── Information supplied ──

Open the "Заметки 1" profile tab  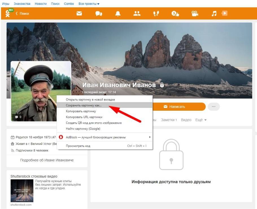click(169, 120)
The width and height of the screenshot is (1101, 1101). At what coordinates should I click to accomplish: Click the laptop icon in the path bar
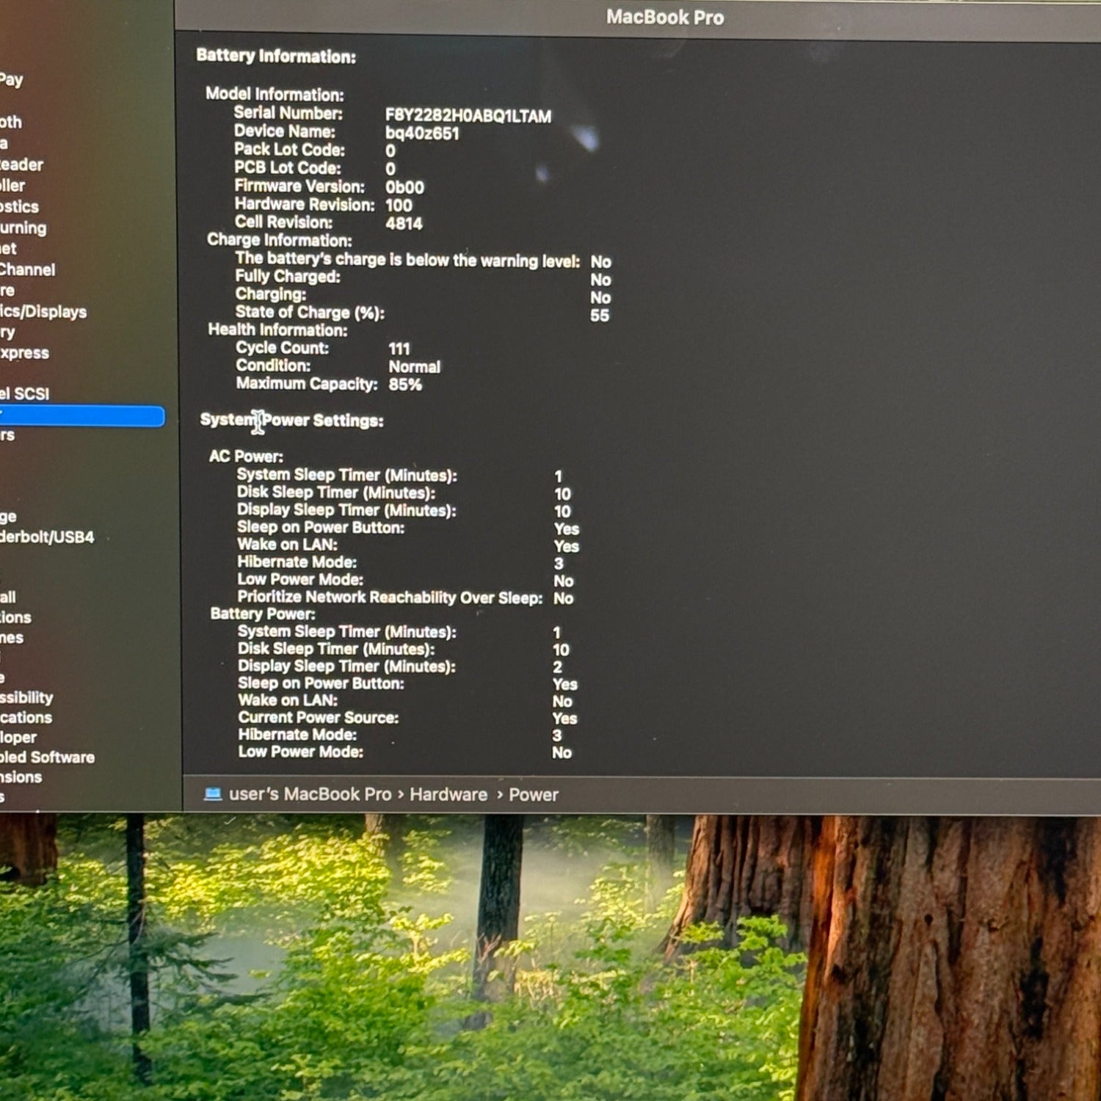[213, 794]
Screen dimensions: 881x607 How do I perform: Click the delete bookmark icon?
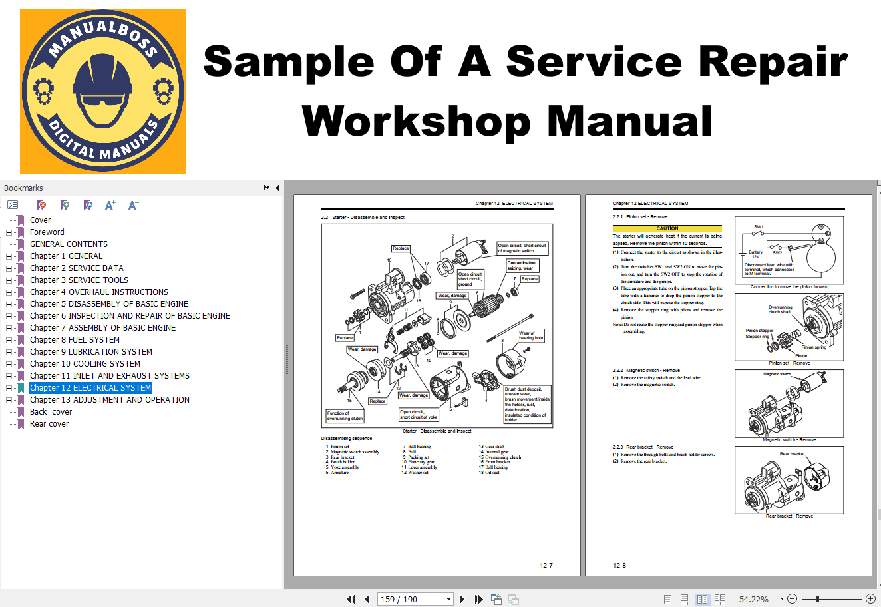click(41, 205)
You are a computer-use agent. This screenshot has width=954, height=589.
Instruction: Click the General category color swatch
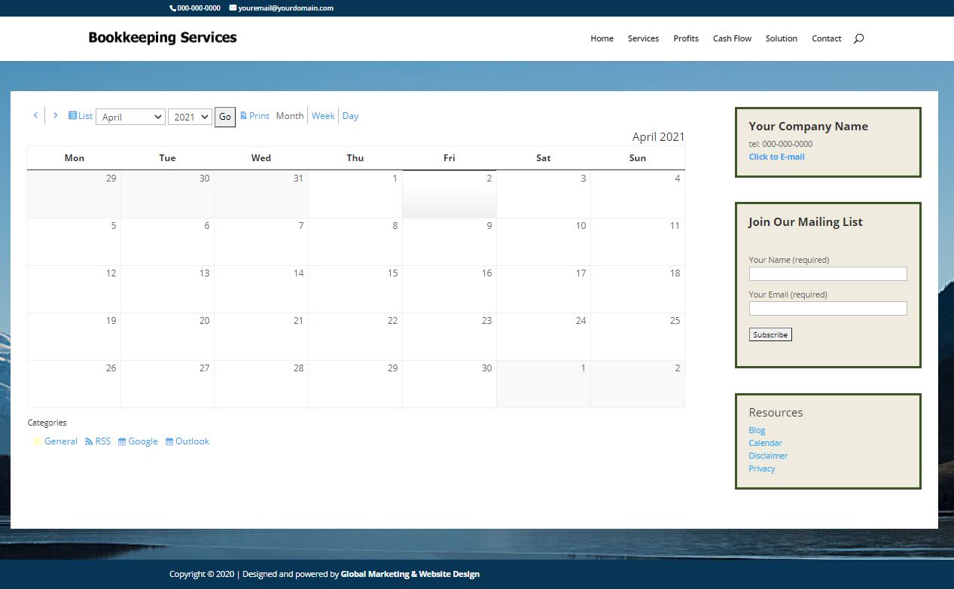point(38,441)
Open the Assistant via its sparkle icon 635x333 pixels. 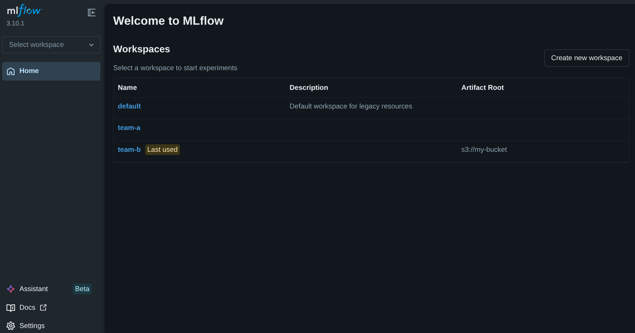point(10,289)
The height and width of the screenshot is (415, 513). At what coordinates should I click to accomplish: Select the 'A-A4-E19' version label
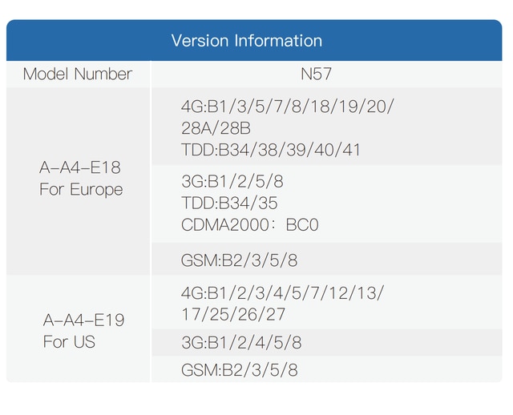point(83,320)
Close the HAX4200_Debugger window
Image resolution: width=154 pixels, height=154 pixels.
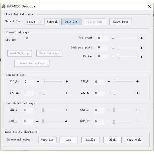click(149, 6)
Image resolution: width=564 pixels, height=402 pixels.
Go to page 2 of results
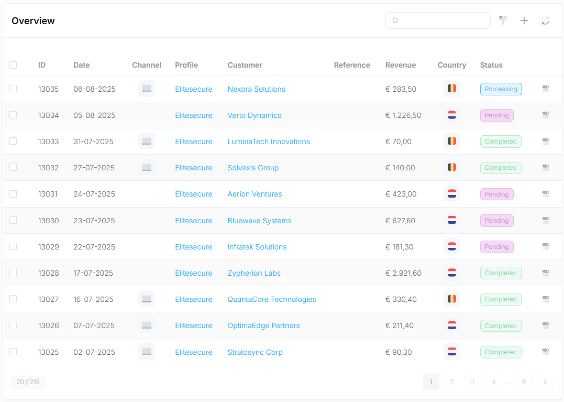(x=452, y=382)
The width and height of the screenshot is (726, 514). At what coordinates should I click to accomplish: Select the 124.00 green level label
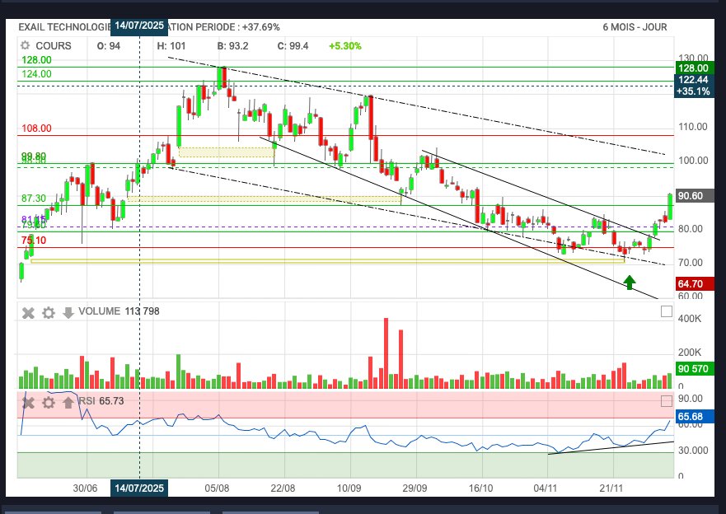pos(36,74)
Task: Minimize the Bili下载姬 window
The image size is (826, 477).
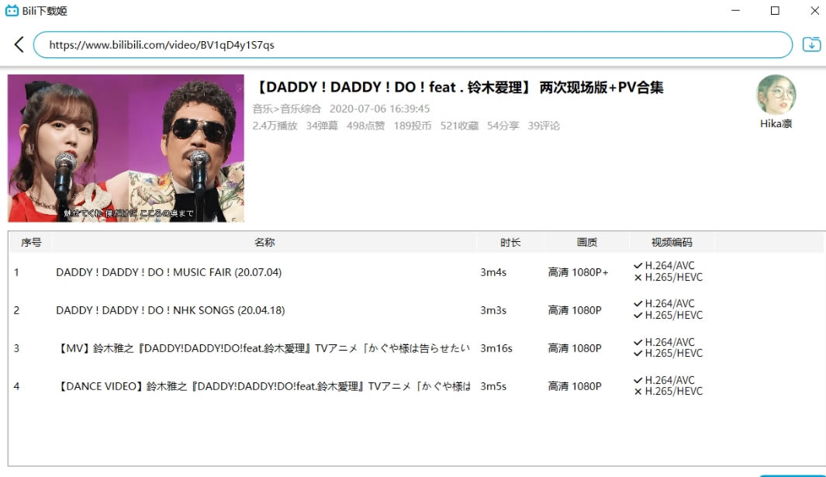Action: (x=735, y=11)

───

→ **Objective**
Pick out each line of the listing above that contains the word "resolution", and copy those lines in full.

→ **Response for this exercise**
Image resolution: width=154 pixels, height=154 pixels.
Image resolution: width=564 pixels, height=402 pixels.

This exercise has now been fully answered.